** BEGIN **

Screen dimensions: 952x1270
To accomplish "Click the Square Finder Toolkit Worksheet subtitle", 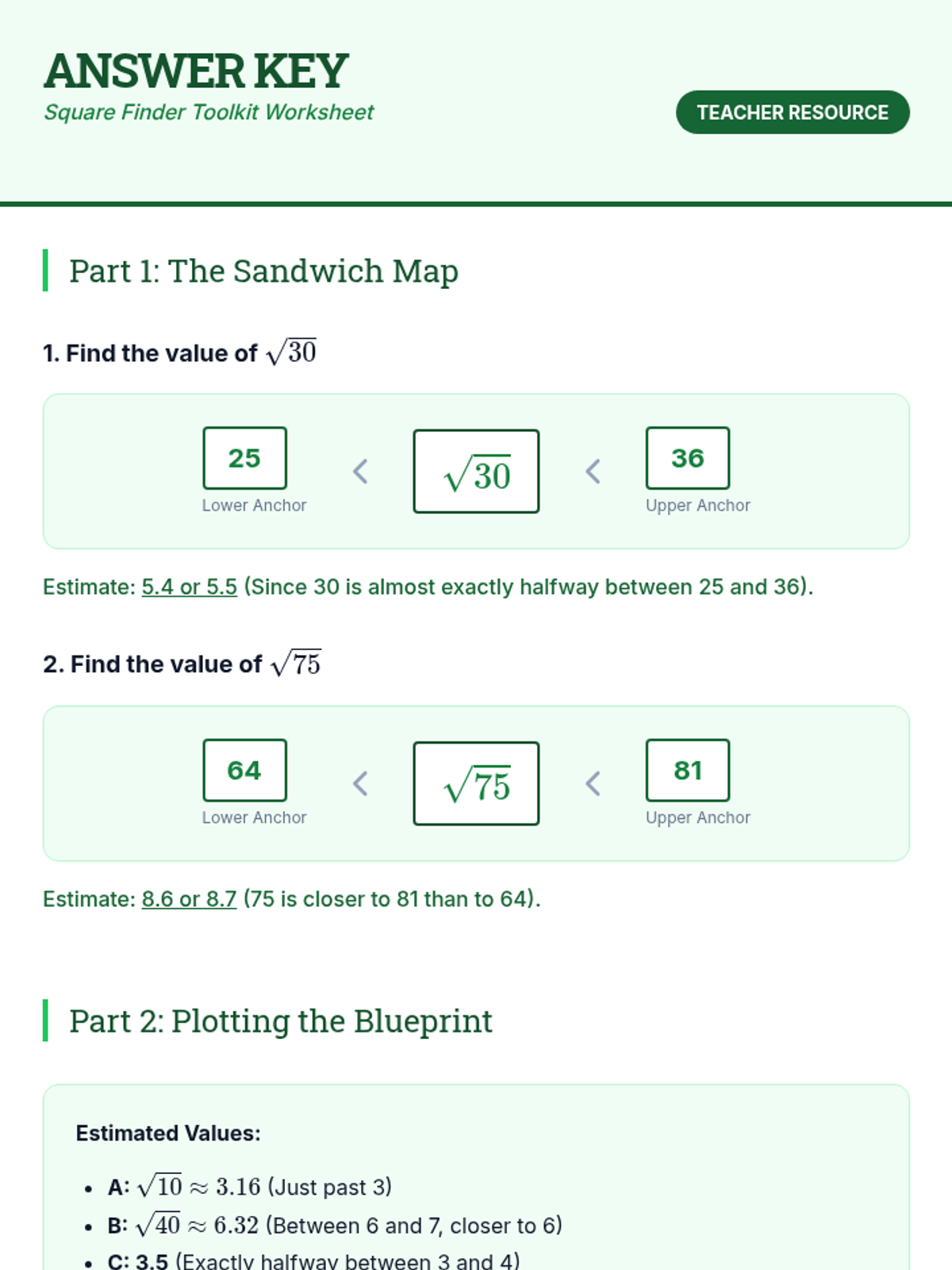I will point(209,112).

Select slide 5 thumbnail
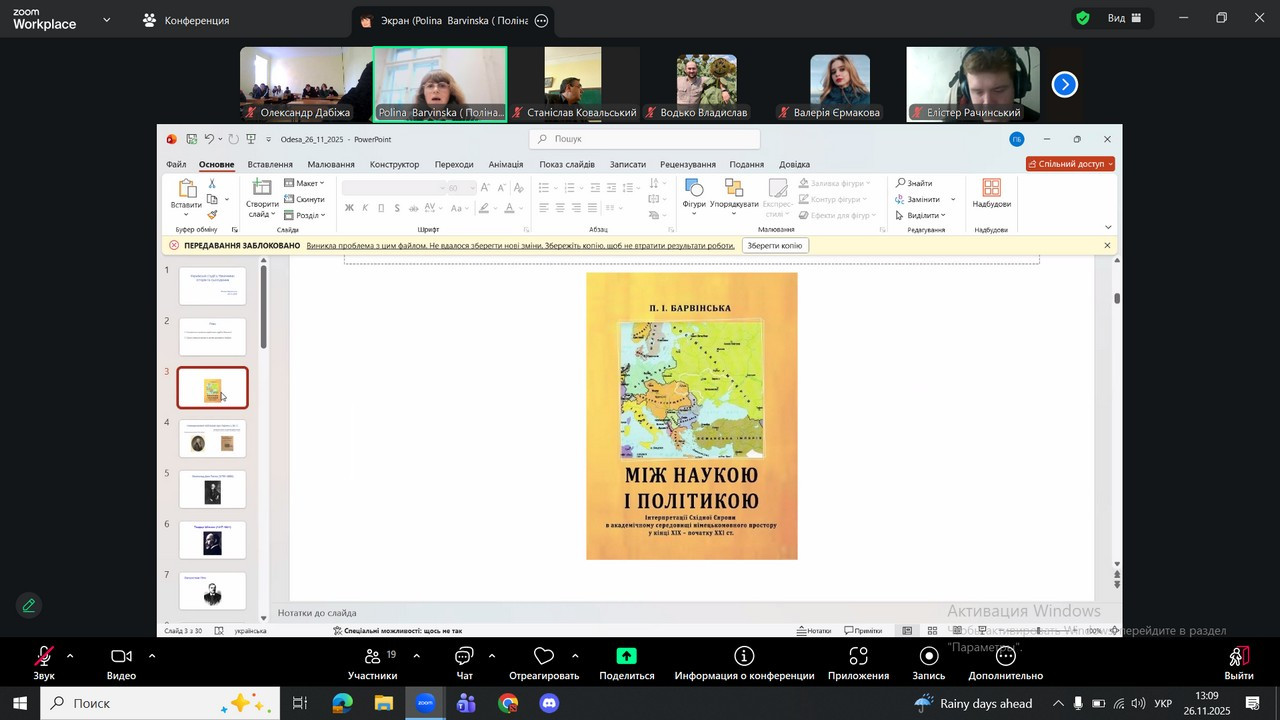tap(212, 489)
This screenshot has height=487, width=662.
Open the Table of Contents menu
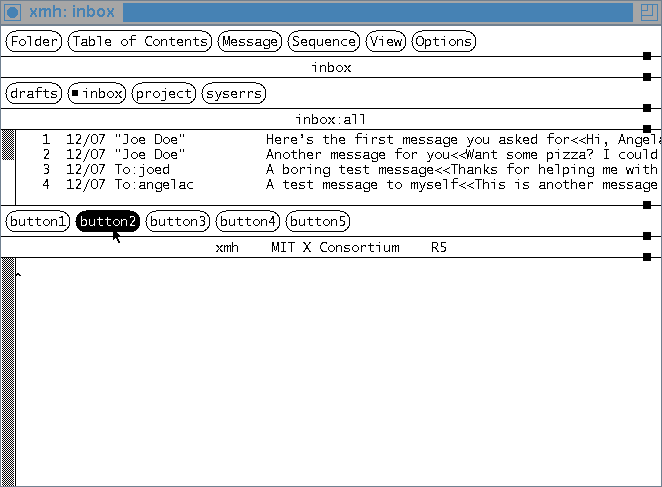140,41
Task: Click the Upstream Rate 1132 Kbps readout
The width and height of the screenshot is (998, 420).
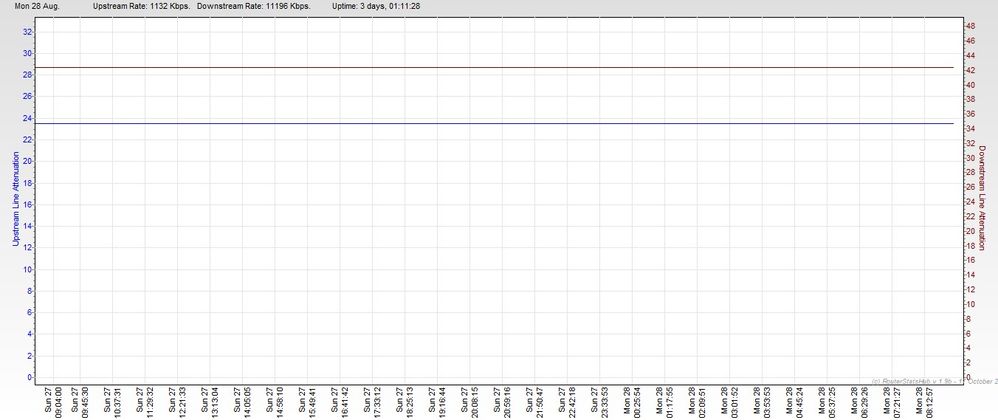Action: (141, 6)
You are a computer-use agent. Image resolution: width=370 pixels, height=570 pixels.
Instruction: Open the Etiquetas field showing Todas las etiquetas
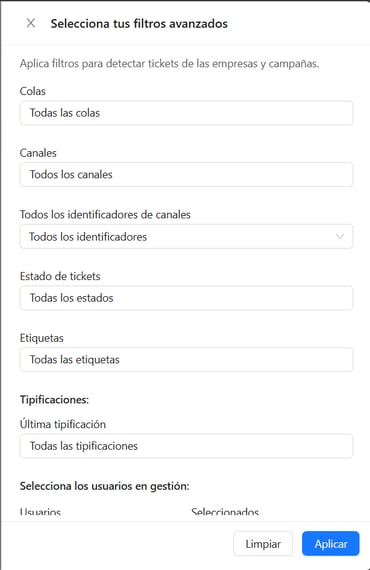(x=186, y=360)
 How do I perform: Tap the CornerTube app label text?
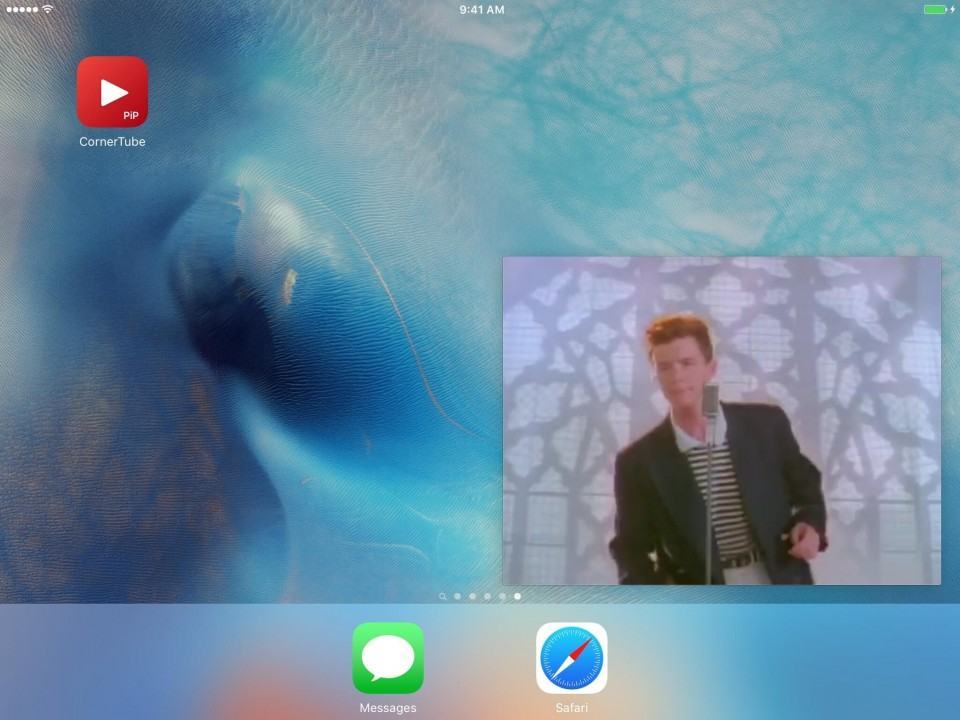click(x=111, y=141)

** END **

_Work to be completed_
Copy out everything from the line containing "How do I perform: Tap" down to the end of the material, requests included, shifting each coordinate in the answers by adding 117 to it. Leave out the pictures.

_Solution for this task_
 How do I perform: Tap the CornerTube app label text?
click(x=228, y=258)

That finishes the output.